● FRAGMENTO PARA LEER
******************************
Revista Pijao
Límites borrosos de lo fantástico
Límites borrosos de lo fantástico

Por Alejandra Rodríguez Ballester

Revista Ñ (Ar)

Nacida en Santa Cruz de la Sierra, Bolivia, Liliana Colanzi hizo un recorrido académico por universidades de Gran Bretaña y Estados Unidos. En su paso por Buenos Aires, este año, la escritora participó de una mesa redonda sobre Juan Rulfo en Eterna Cadencia. Allí, los mexicanos que la acompañaban, Rafael Toriz y Rodrigo Márquez Tizano, señalaban el peso de la lectura escolar obligada de Rulfo, mientras que Colanzi enfatizó la libertad de haber leído sus relatos en Inglaterra, sin presión “oficial” alguna, y haberlos leído como historias de fantasmas. Algo de esa perspectiva que hace posible la distancia parece actuar en los relatos de Nuestro mundo muerto, tanto por la forma de convocar y entretejer las voces de la región en otros contextos, como por la libertad para revisitar y difuminar los límites de lo fantástico.
******************************
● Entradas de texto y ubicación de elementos
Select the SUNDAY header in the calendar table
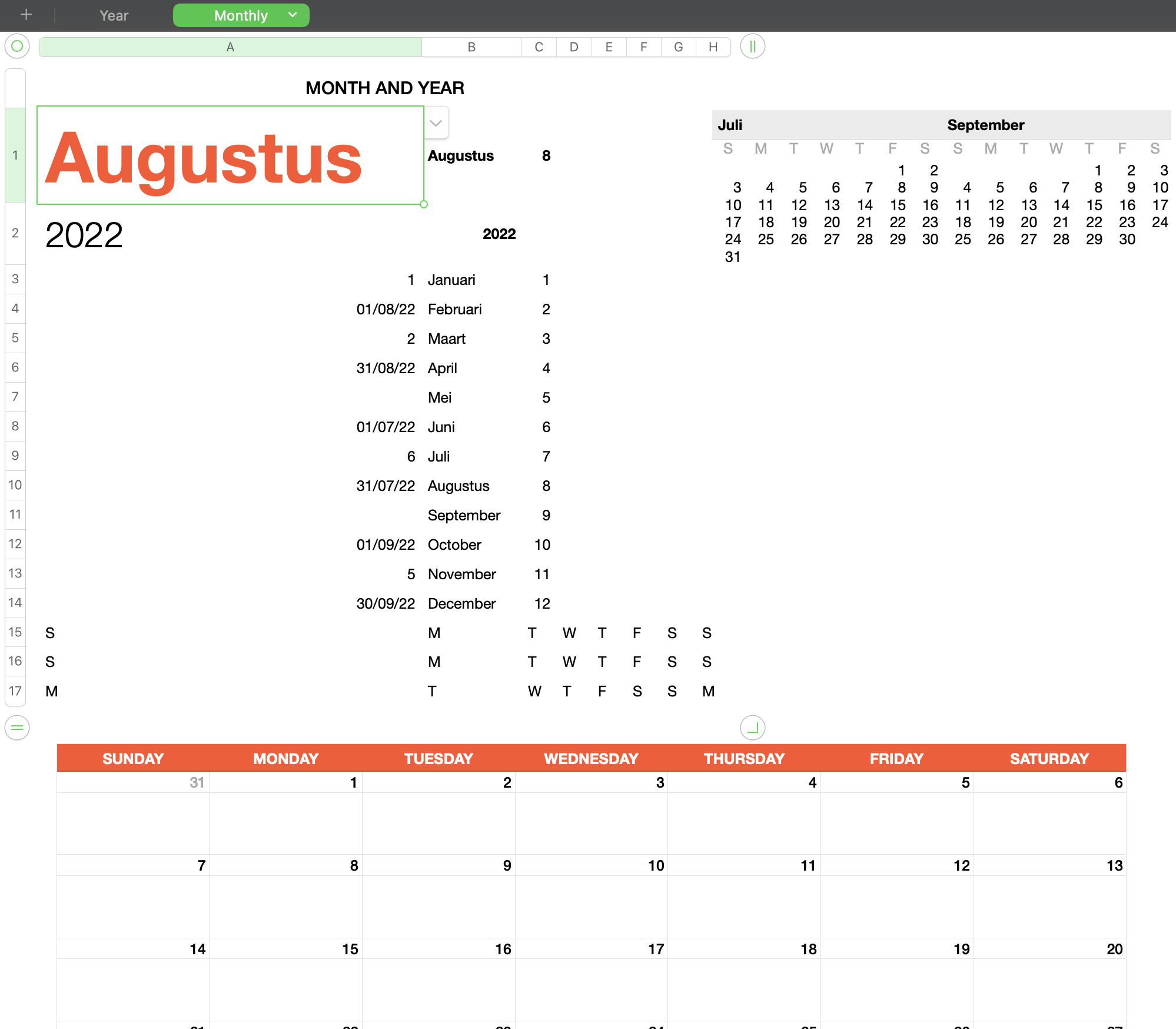 [132, 758]
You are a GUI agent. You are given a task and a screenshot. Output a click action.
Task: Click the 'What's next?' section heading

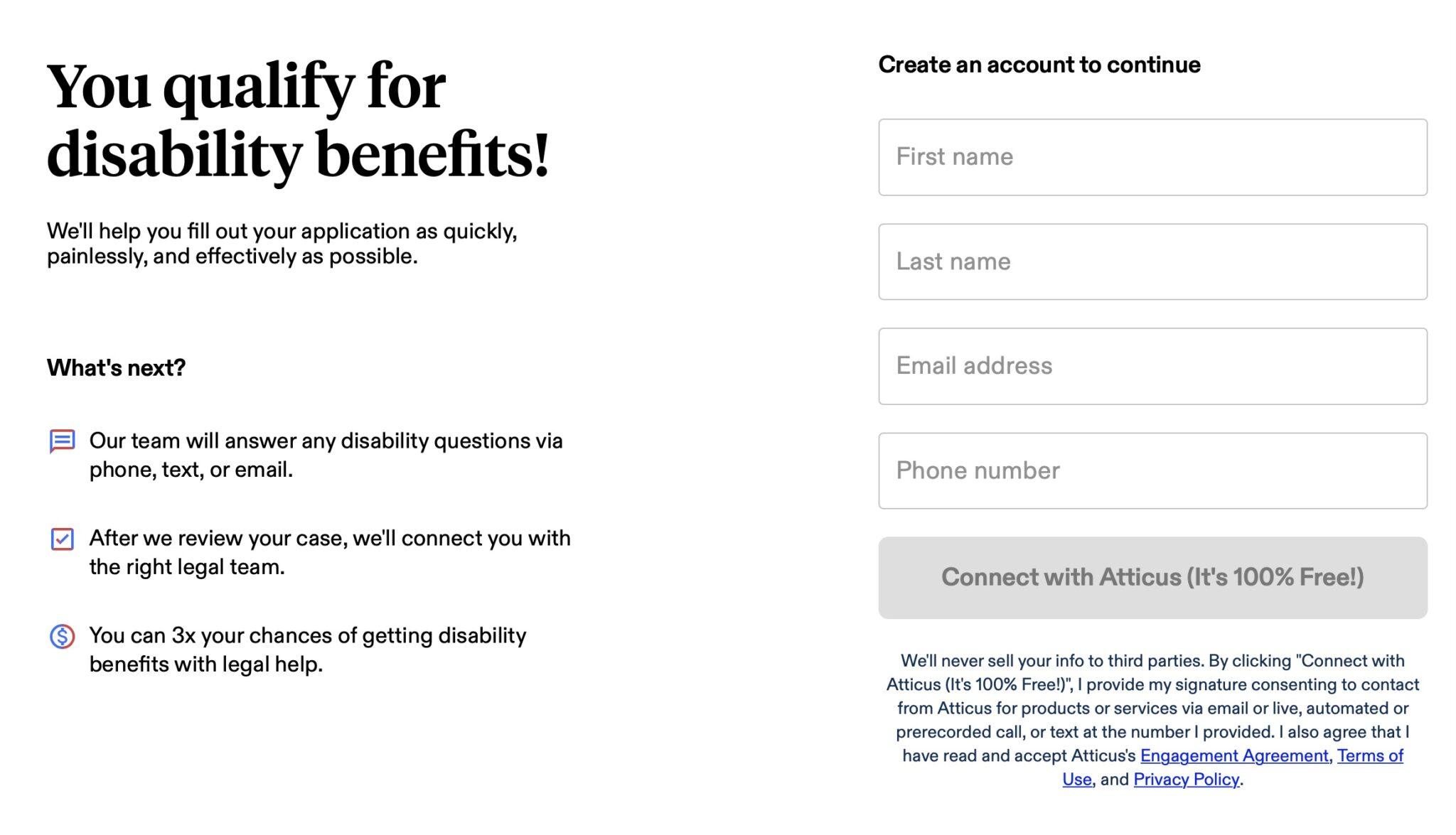tap(115, 368)

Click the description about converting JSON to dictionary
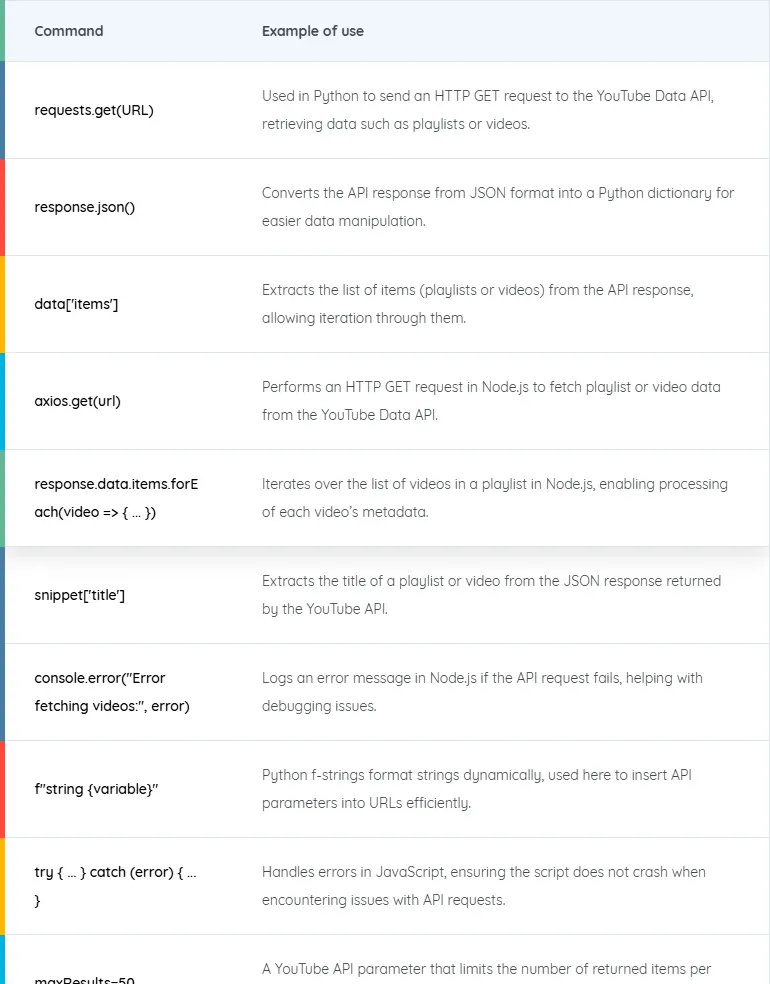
******************************
● EJERCICIO BREVE 1
Traduce al inglés esta oración del fragmento sobre Liliana Colanzi: "Nacida en Santa Cruz de la Sierra, Bolivia, Liliana Colanzi hizo un recorrido académico por universidades de Gran Bretaña y Estados Unidos."
● EJERCICIO BREVE 2
Según el fragmento sobre Liliana Colanzi, indica si cada afirmación es correcta (sí o no) y cita las palabras exactas que lo deciden: (a) Colanzi leyó los relatos de Rulfo como historias de fantasmas. (b) La mesa redonda sobre Juan Rulfo se celebró en México. (c) Rafael Toriz y Rodrigo Márquez Tizano son mexicanos.

● RESPUESTA ESCRITA 1
Born in Santa Cruz de la Sierra, Bolivia, Liliana Colanzi followed an academic path through universities in Great Britain and the United States.

● RESPUESTA ESCRITA 2
(a) Sí: "haberlos leído como historias de fantasmas".
(b) No: "En su paso por Buenos Aires, este año, la escritora participó de una mesa redonda sobre Juan Rulfo en Eterna Cadencia".
(c) Sí: "los mexicanos que la acompañaban, Rafael Toriz y Rodrigo Márquez Tizano".